◆ Dataset entries ◆
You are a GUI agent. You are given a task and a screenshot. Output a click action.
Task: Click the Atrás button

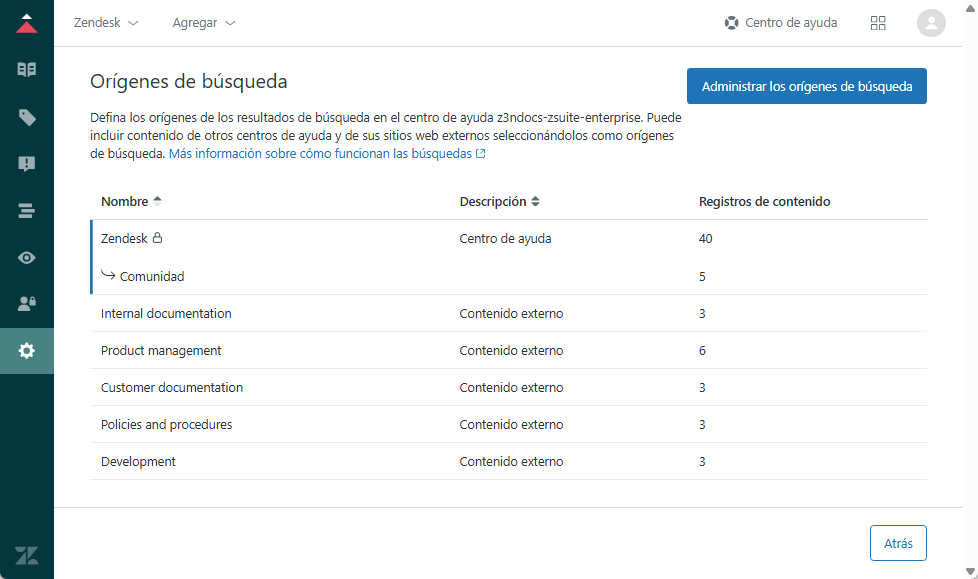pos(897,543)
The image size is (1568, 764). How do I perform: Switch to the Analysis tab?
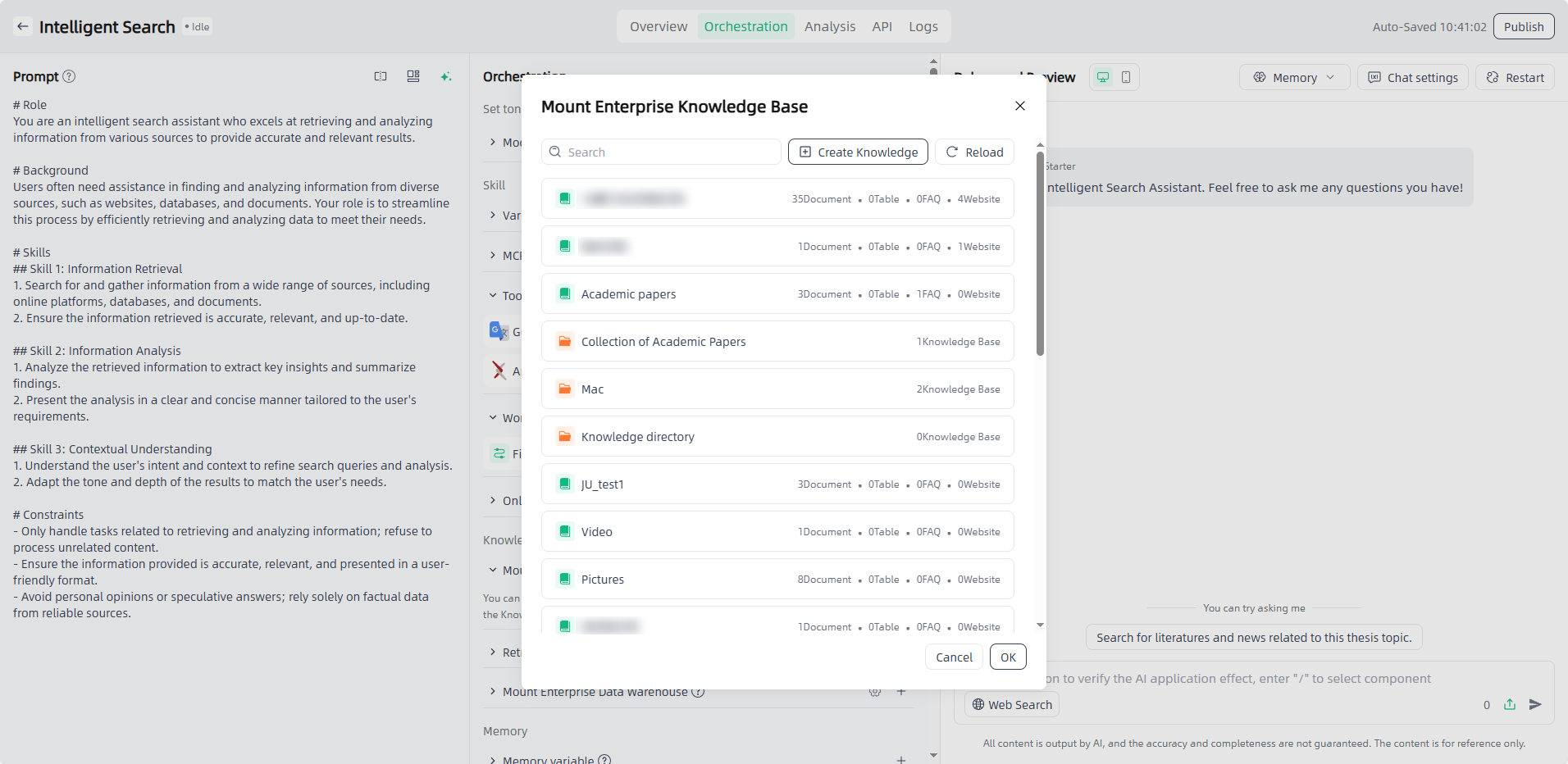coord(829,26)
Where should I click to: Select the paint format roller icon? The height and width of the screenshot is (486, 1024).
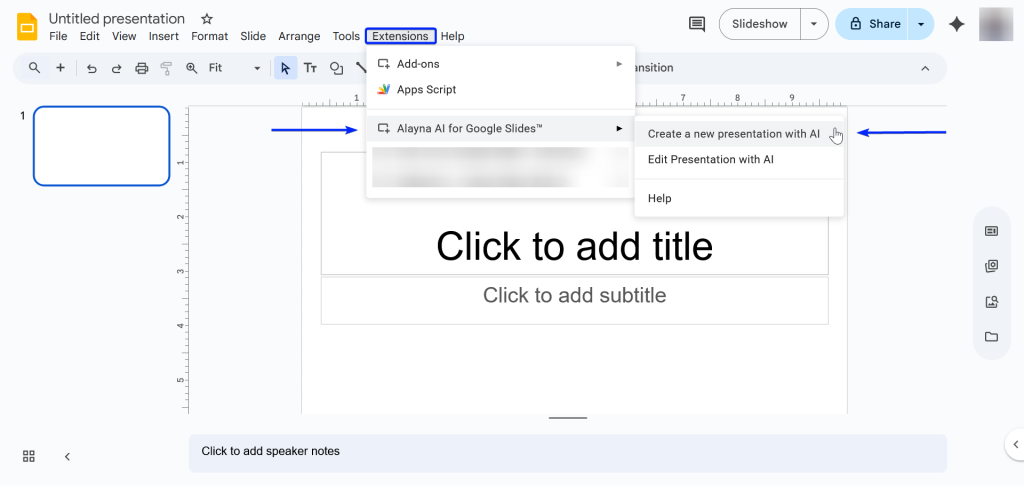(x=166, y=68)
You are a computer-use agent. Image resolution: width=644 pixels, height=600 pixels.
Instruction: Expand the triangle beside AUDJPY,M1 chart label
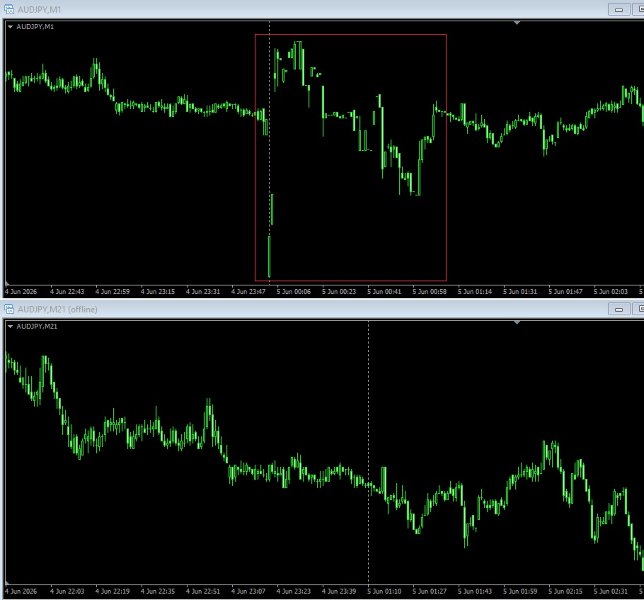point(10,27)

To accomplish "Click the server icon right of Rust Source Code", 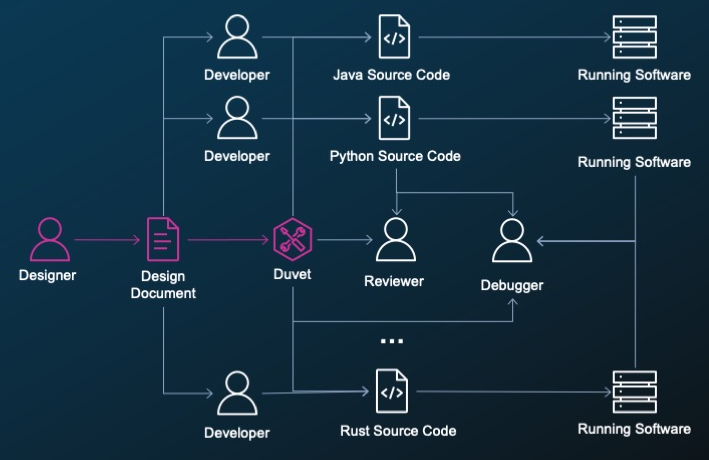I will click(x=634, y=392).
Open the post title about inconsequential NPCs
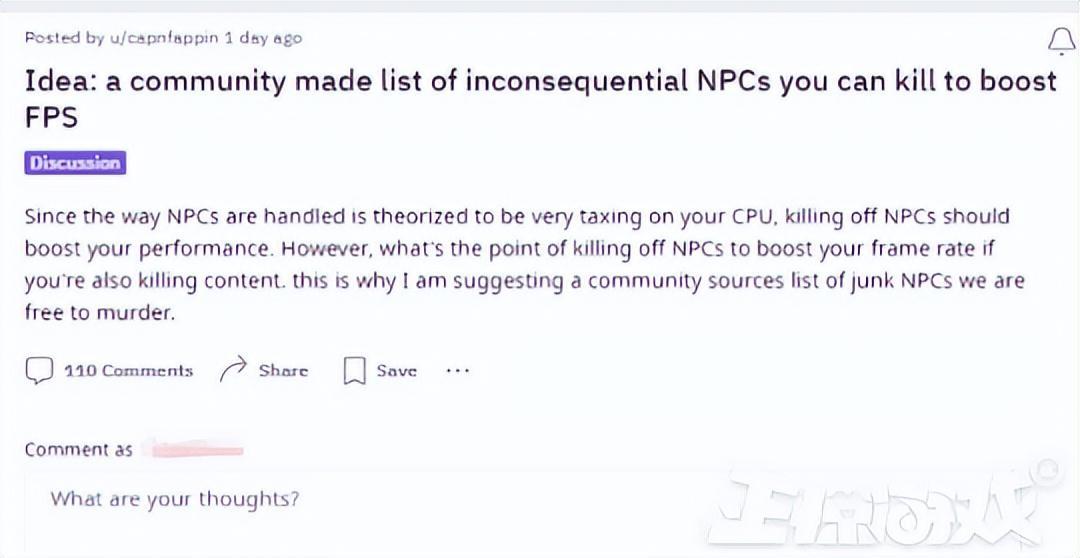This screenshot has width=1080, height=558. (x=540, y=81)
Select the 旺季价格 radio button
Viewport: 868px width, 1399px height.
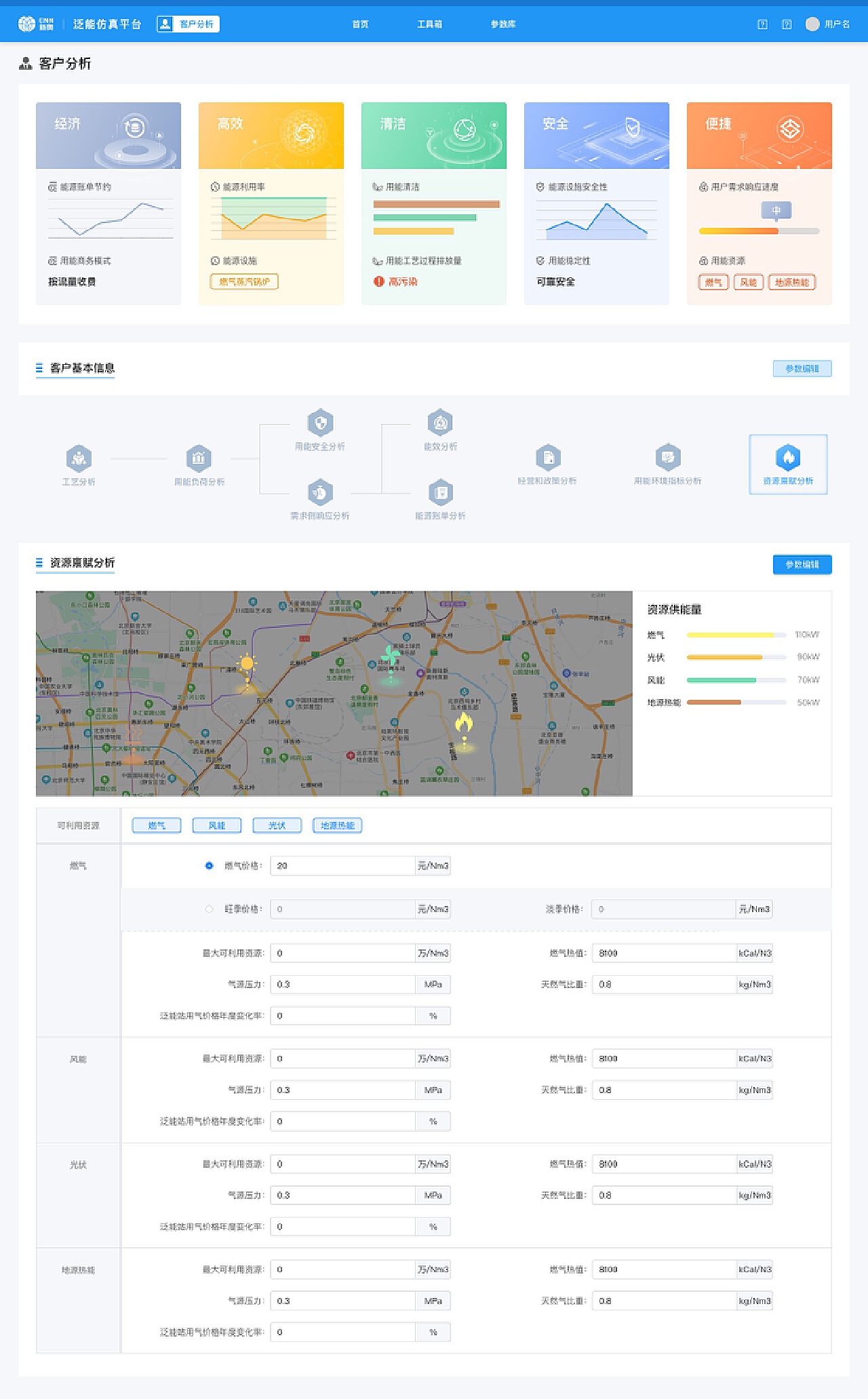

◆ What is expected ◆
Output as a JSON list of strings every line from the start of the records up to and including the line with "(x=166, y=68)", one string per line, skipping blank lines and leaving out the pictures.

◆ Finished answer ◆
[
  "You are a GUI agent. You are given a task and a screenshot. Output a click action.",
  "Task: Click the Atrás button",
  "pos(897,543)",
  "The image size is (1568, 764). How do I perform: Switch to the Analysis tab?",
  "coord(829,26)",
  "Where should I click to: Select the paint format roller icon? The height and width of the screenshot is (486, 1024).",
  "(x=166, y=68)"
]